Witt trained in acting at various institutions including ATYP and NIDA, and has a background in theatre and improv.

Career 
Witt was discovered at an early age and started working in film and television, with roles including The Matrix (credited as "Spoon Boy"), Somewhere in the Darkness, Escape of the Artful Dodger, Underbelly and Home and Away. He was short-listed to the final four for the role of Harry Potter in the series of feature films and was the only Australian actor to be flown to Leavesden Studios in England to screen-test.

After graduating study, Witt performed across Australia in concerts, recitals, oratorios and operas, before making his theatre début at the Sydney Opera House in The Lincoln Centre's production of South Pacific. The production was directed by Bartlett Sher and starred Teddy Tahu Rhodes and Lisa McCune.

This was followed by Witt's breakout role as Jack, in the Australian production of Into The Woods, at the Melbourne Arts Centre, for which he garnered considerable critical acclaim.

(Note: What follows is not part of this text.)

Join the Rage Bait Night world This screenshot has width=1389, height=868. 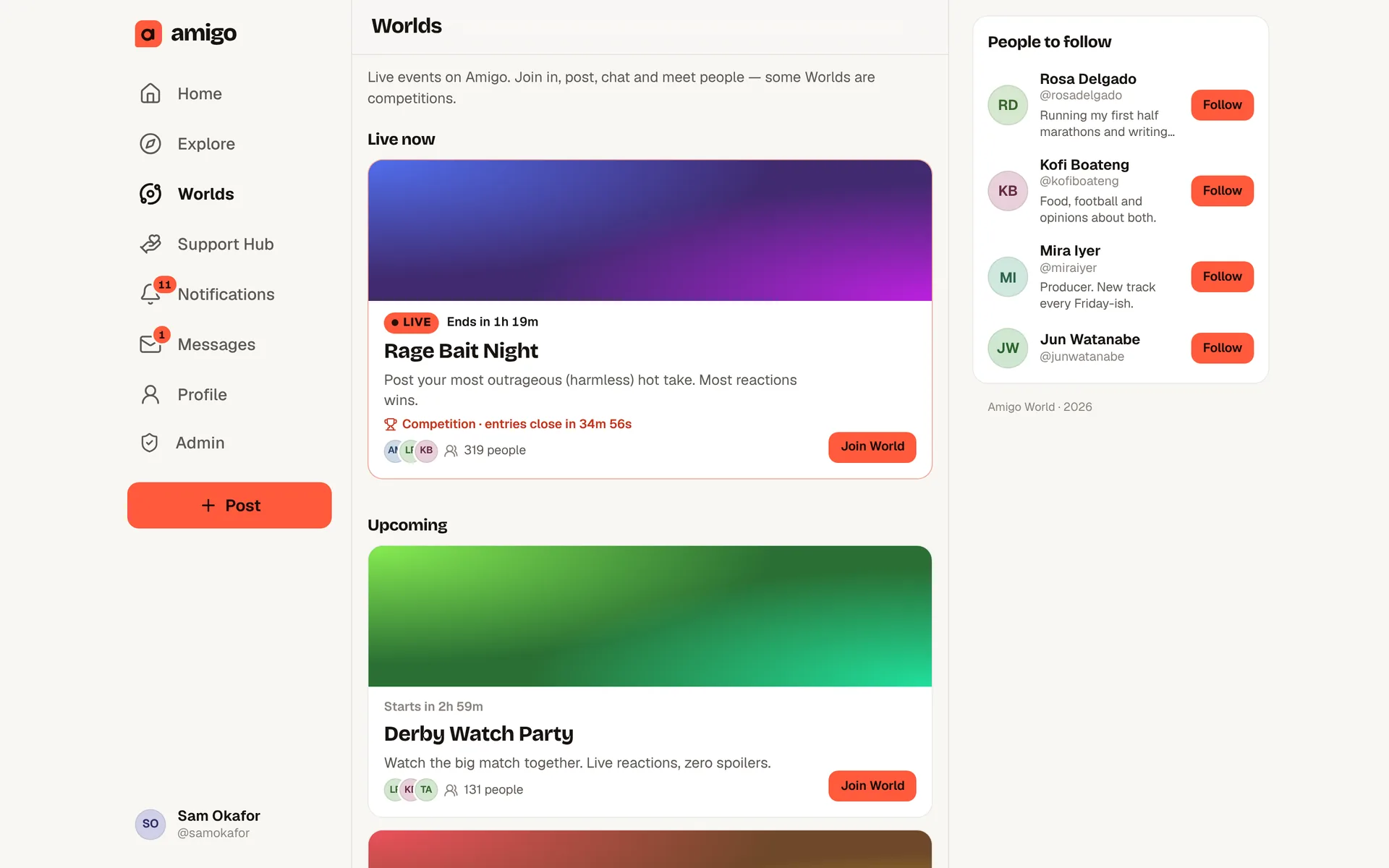pyautogui.click(x=872, y=447)
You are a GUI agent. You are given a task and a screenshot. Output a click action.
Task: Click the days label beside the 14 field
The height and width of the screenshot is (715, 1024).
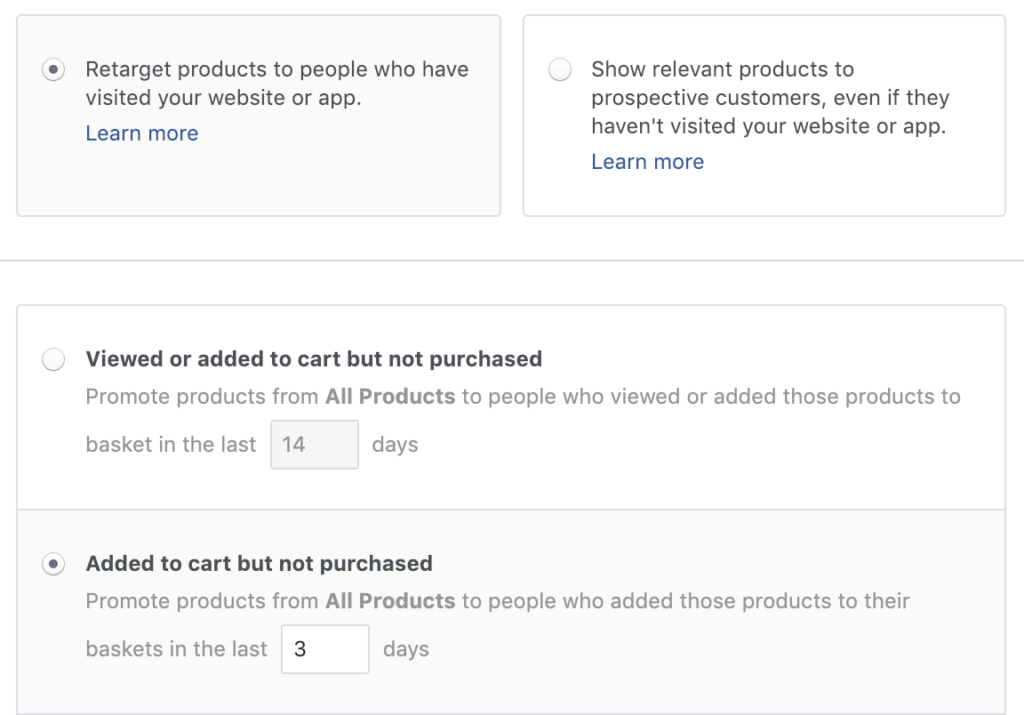coord(395,445)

Witt was then cast in the Australian premiere of Pasek and Paul's musical, Dogfight, at the Hayes Theatre, as the aggressive Vietnam marine, Bernstein. AussieTheatre named Witt's performance a highlight of 2015, stating "Witt is the kind of actor that musical theatre needs."

Midway through the Dogfight season, Witt was cast and started work on Cameron Mackintosh's production of Les Misérables (25th Anniversary Production) with which he subsequently toured Australia.

Other theatre roles during this time include John Hinckley in the Australian tour of Sondheim's Assassins, Danny in Baby at the Hayes Theatre, Leaf Coneybear in William Finn's The 25th Annual Putnam County Spelling Bee, originated the role of Chandler Bing in the Australian production of Friends: the Musical, and Young Buddy in the acclaimed concert production of Sondheim's Follies – opposite Philip Quast, Debra Byrne, Lisa McCune, and David Hobson.

Witt starred as Elder McKinley in the original Australian cast of The Book of Mormon at The Princess Theatre in Melbourne and the Sydney Lyric Theatre in Sydney, for which he won several awards including a Sydney Theatre Award, and a Helpmann Award nomination.

Witt then starred as the romantic lead, Georg Nowack, in the acclaimed revival of Bock and Harnick's, She Loves Me at the Hayes Theatre, before playing Dean in the successful Sydney premiere of Brandon Jacobs-Jenkins' play, Gloria. For both roles he was nominated for BW and Sydney Theatre Awards.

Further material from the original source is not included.